La Trevisan sottolinea come già nel 2015 aveva smentito il falso virgolettato che le aveva attribuito un giornale, riportato poi dalla D’Urso come eventuale base per la querela. L'ex di "Non è la Rai" aveva parlato genericamente di raccomandazioni così come di altri episodi che favorivano le carriere televisive, senza riferirsi a nessuno in particolare. Anche la sua affermazione sulla volontà di prendere il posto di Barbara D’Urso era goliardica: 

"Barbara D’Urso ha il potere di parlare ogni giorno a milioni di persone ma io, dal mio piccolo blog e attraverso i miei canali, ho la fortuna di poter parlare con le carte in mano e le fonti esatte, quelle che forse Barbara (a cui comunque rinnovo la mia stima anche se si è fatta prendere dal gusto della polemica senza informarsi) avrebbe dovuto leggere piuttosto che fidarsi delle interpretazioni strabiche della Henger di turno. Ora vi svelo un segreto: in un mio post del 26 marzo 2015 (2015!) che trovate comodamente qui contestavo l’intervista falsa pubblicata da Leggo nel modo più trasparente possibile: pubblicando l’audio di quell’intervista (che forse vale qualcosa in più degli starnazzamenti della Henger). E così la polemica della settimana si scioglie come neve al sole, come si sciolgono i suoi protagonisti".

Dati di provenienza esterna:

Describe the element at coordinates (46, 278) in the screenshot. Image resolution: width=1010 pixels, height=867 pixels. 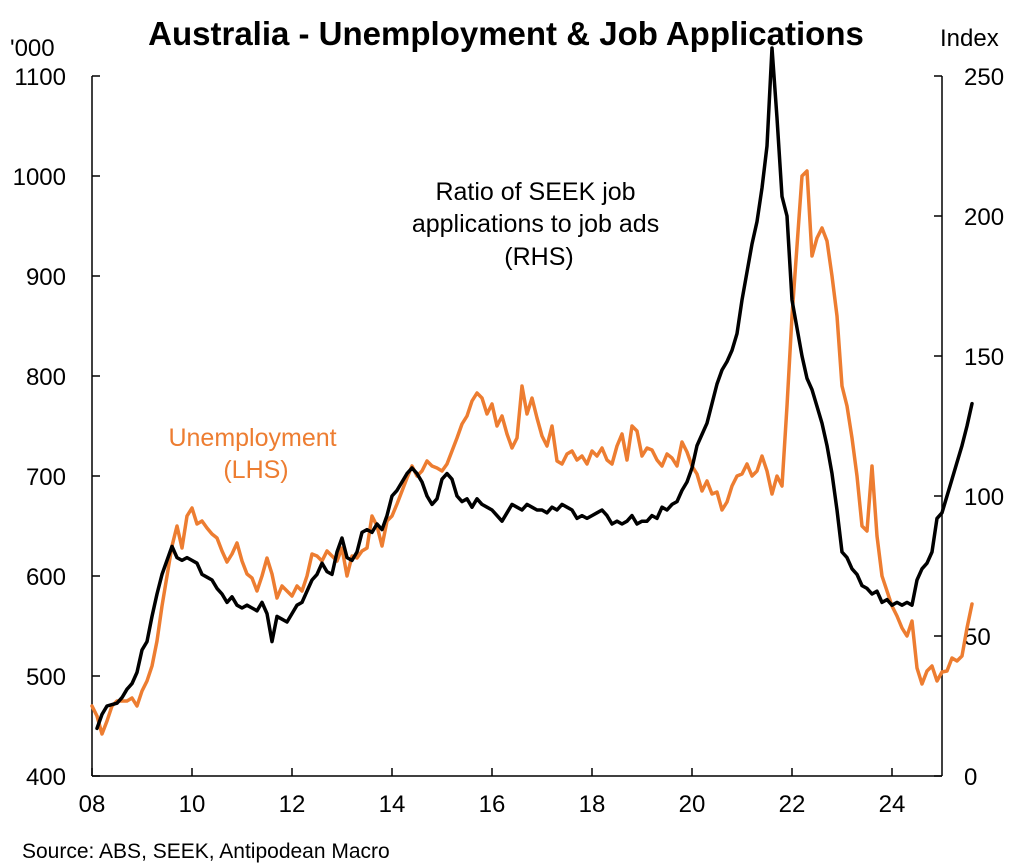
I see `left-tick-label: 900` at that location.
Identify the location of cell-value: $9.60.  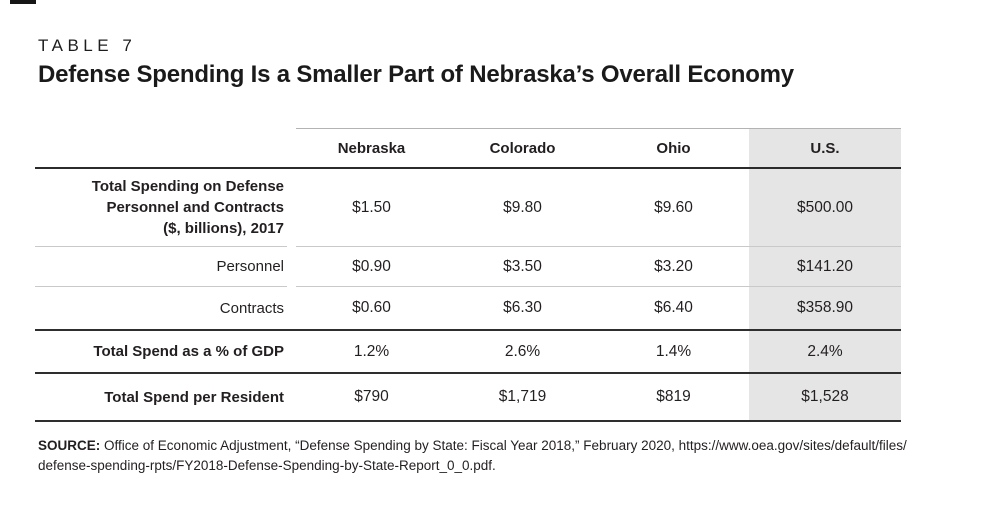
(674, 208).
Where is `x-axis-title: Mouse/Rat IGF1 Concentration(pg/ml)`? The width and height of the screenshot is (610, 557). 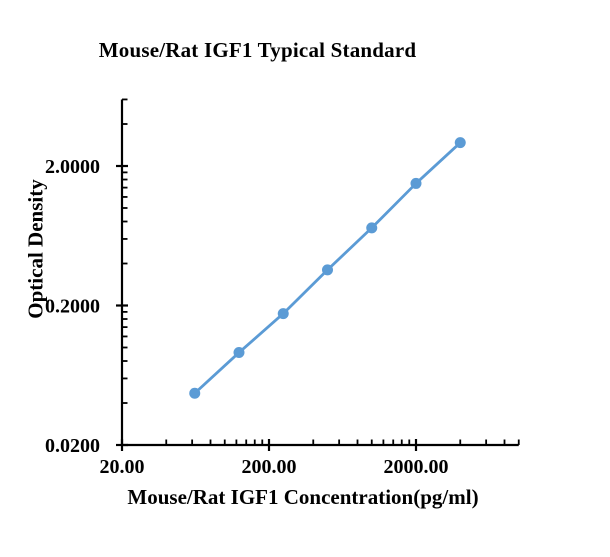 x-axis-title: Mouse/Rat IGF1 Concentration(pg/ml) is located at coordinates (303, 497).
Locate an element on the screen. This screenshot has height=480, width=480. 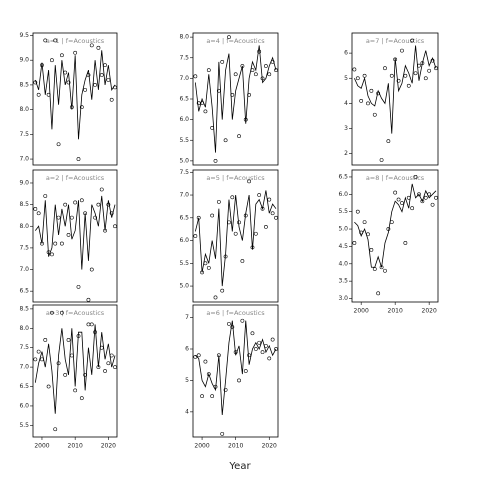
y-tick-label: 4 is located at coordinates (346, 104).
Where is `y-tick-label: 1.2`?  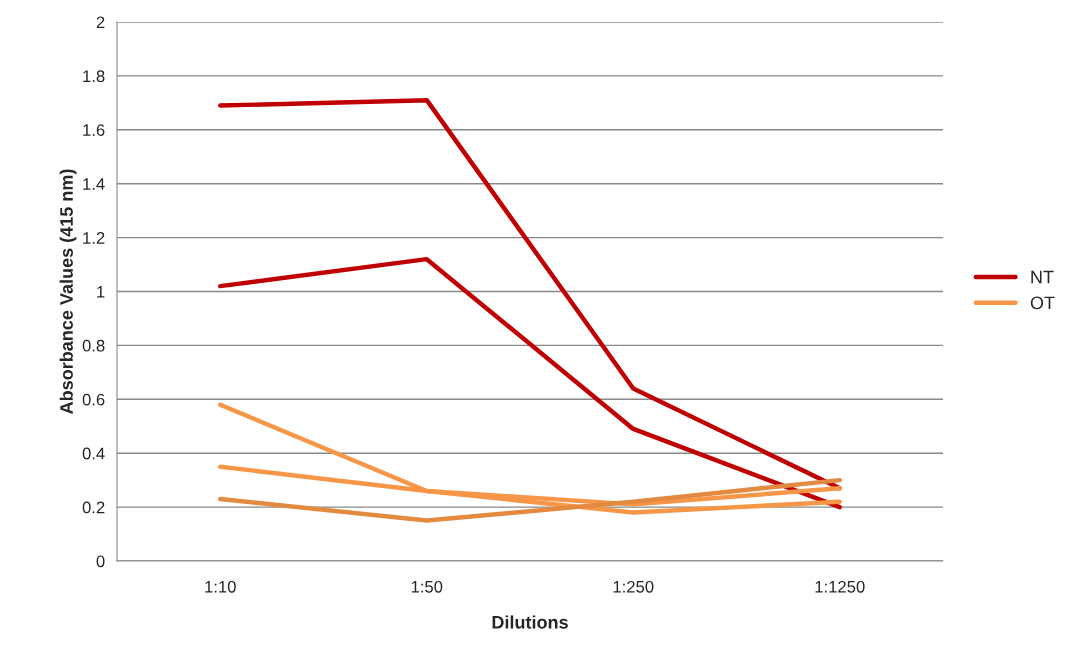 y-tick-label: 1.2 is located at coordinates (94, 238).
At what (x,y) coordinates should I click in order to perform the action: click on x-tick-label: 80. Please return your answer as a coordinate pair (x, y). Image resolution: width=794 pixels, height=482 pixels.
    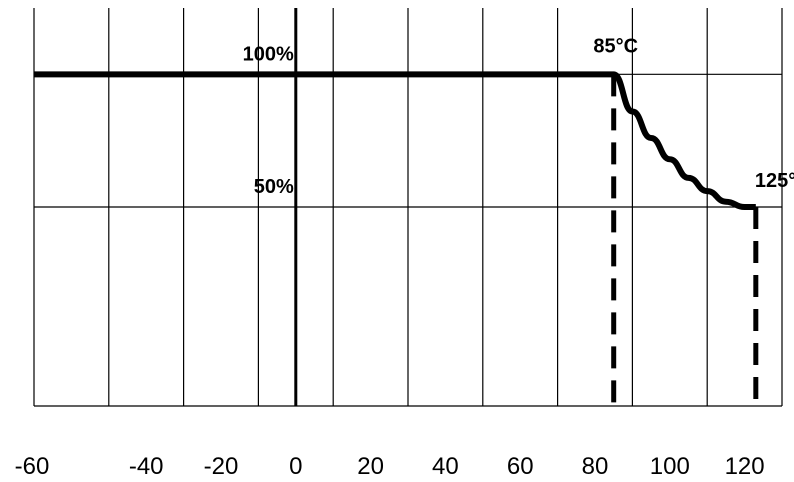
    Looking at the image, I should click on (596, 466).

Miriana Trevisan ha poi rimarcato di aver già risposto a Eva Henger, che l’ha accusata di aver inventato le molestie sessuali fatte dal marito produttore Massimiliano Caroletti: "Ora sono sicura che con la stessa veemenza nella prossima puntata Barbara userà la sua platea per dire la verità. Vero?Io, se permettete, intanto preferisco occuparmi delle decine di mail di donne molestate e disperate. Quelle che non vanno in televisione ma che sono invisibili nella loro sofferenza".